Most of the book’s short essays focus on parents of gay, lesbian and transgendered individuals. (As used in this review, the term “gay” includes all these groups unless the context indicates otherwise.) Woog’s other subjects include children of gay parents and couples; Dan Foley, the lawyer who struggled to legalize same-sex unions in Hawaii; teachers; spouses and clergy. Several of the book’s heroes and heroines are the products of churches, organizations and communities whose core values exclude gays. This exclusion leads to their official or unofficial ostracism when they publicly express loyalty to gay relatives or friends.
Woog’s subjects include many parents who have lost gay children. As a premise, this does not sound unusual. What is unusual is the cause of death. An overwhelming number of gay teenagers commit suicide. Some do it before they ever come out. Some take their lives after they are outed involuntarily; some after having a sexual experience; others before they have tried sex. Peer harassment is a very big factor in these pages. Fourteen-year-old Robbie Kirkland, whose mother is profiled in the book’s first essay, was literally harassed to death by his schoolmates. They called him gay because he was different, and he denied his sexuality even more vehemently as a consequence.

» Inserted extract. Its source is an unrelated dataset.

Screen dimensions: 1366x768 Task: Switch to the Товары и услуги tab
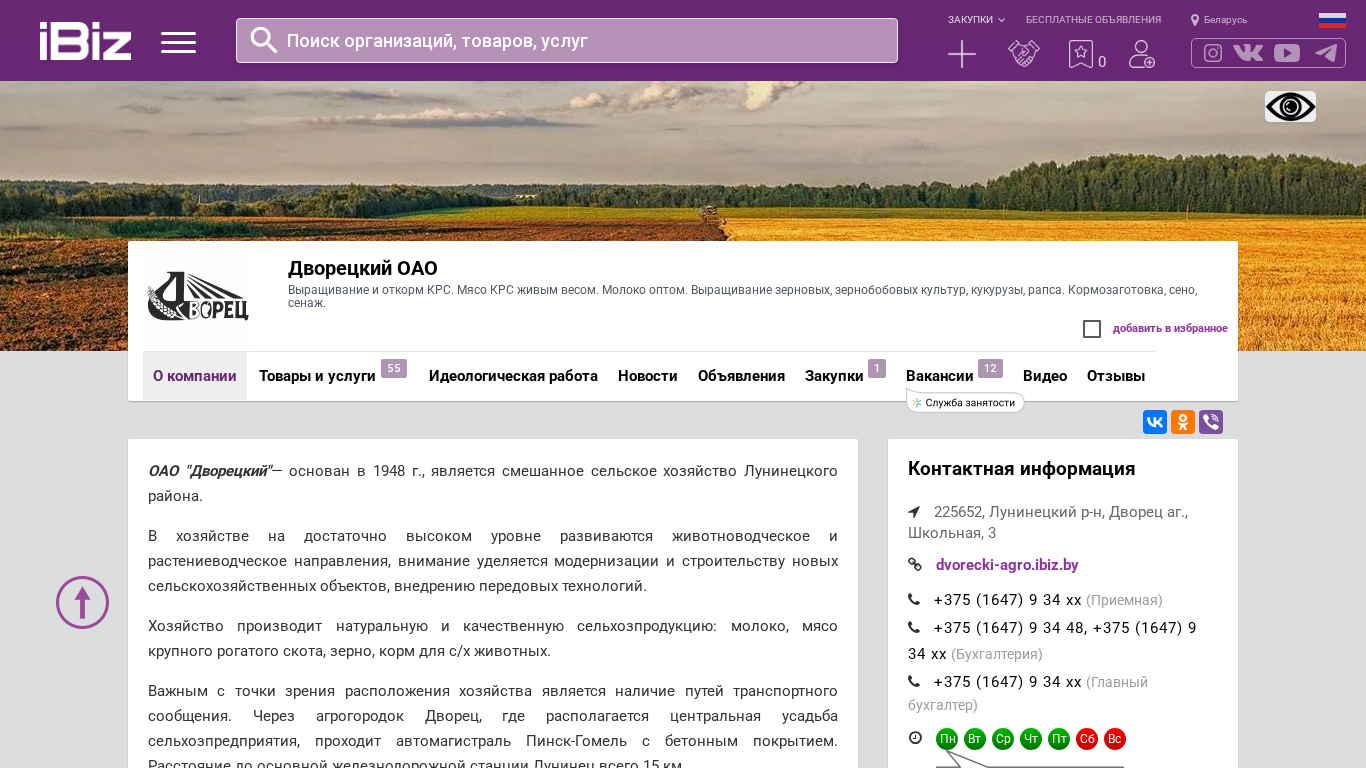click(x=317, y=376)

A theme that emerges from some of Woog’s accounts is the prevalence of gay-related hate speech among children of all ages. Kids who seem different are routinely called queer, gay or faggy. It would be interesting to know how many straight kids kill themselves-or others-after enduring years of taunting along these lines. In recent media coverage of the Littleton, Colorado, shootings and other violent outbursts by young people, the perpetrators are often identified as “different” by their peers. It would also be interesting to know what kind of name-calling their differentness provoked.
One crusader against such taunting is Sol Kelley-Jones, the 11-year-old straight daughter of a lesbian couple, who advocates for safer schools and other issues affecting children and families. Kelley-Jones took a survey of fourth- and fifth-graders. Only one-fourth of the students she surveyed knew anyone who was gay or lesbian. However, out of eighty-eight students surveyed, sixty-two had heard someone at school call someone else a name that meant “gay” or “lesbian” as a means of making fun of them.

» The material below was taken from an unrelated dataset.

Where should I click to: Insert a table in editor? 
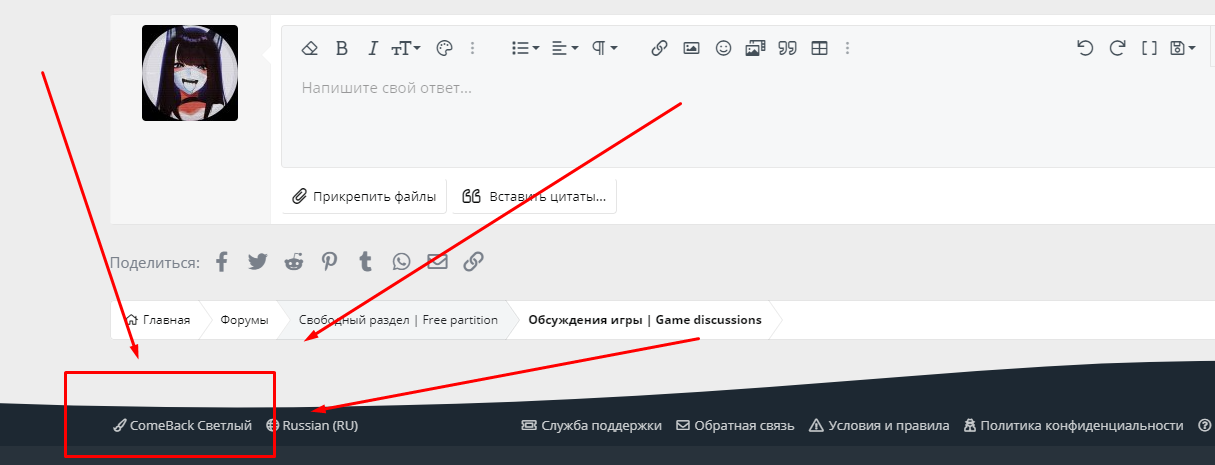pos(819,48)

Obviously, gay-bashing can start before anyone involved knows what he or she is saying, other than that they’re talking about someone they don’t like. This is illustrated by the (mostly vague) responses to Kelley-Jones? question, “(W)hat is there about a person that tells you that they are gay or lesbian?” Answers included: “Boy walks like girl”; “They walk and dress in a weird way”; “They wear sweaters a lot”; “Because they look gay”; “When a man is wearing a bra”; “The way they look.” “About how they act,” and “By how they look at another person’s behind.” Some of the pejoratives the students identified as gay-related included “gay bird homo,” “fag,” “queer,” “you love another boy” and “gaggot.” However, they also thought more general epithets were gay-related: “you bitch,” “gross,” “don’t come near me” and “yuck!”
This book provides lots of starting points for straight people seeking to take a more proactive role, or merely to better understand the gay people near them. It also will help gay people—especially youth—who are looking for a better support system than what they find in their communities. Most of Woog’s subjects—though not all—are active with local or national affiliates of Parents and Friends of Lesbians and Gays (PFLAG). Others have affiliated with or founded more specialized groups and Web communities. Each essay ends with a resource listing and/or Web address for further information.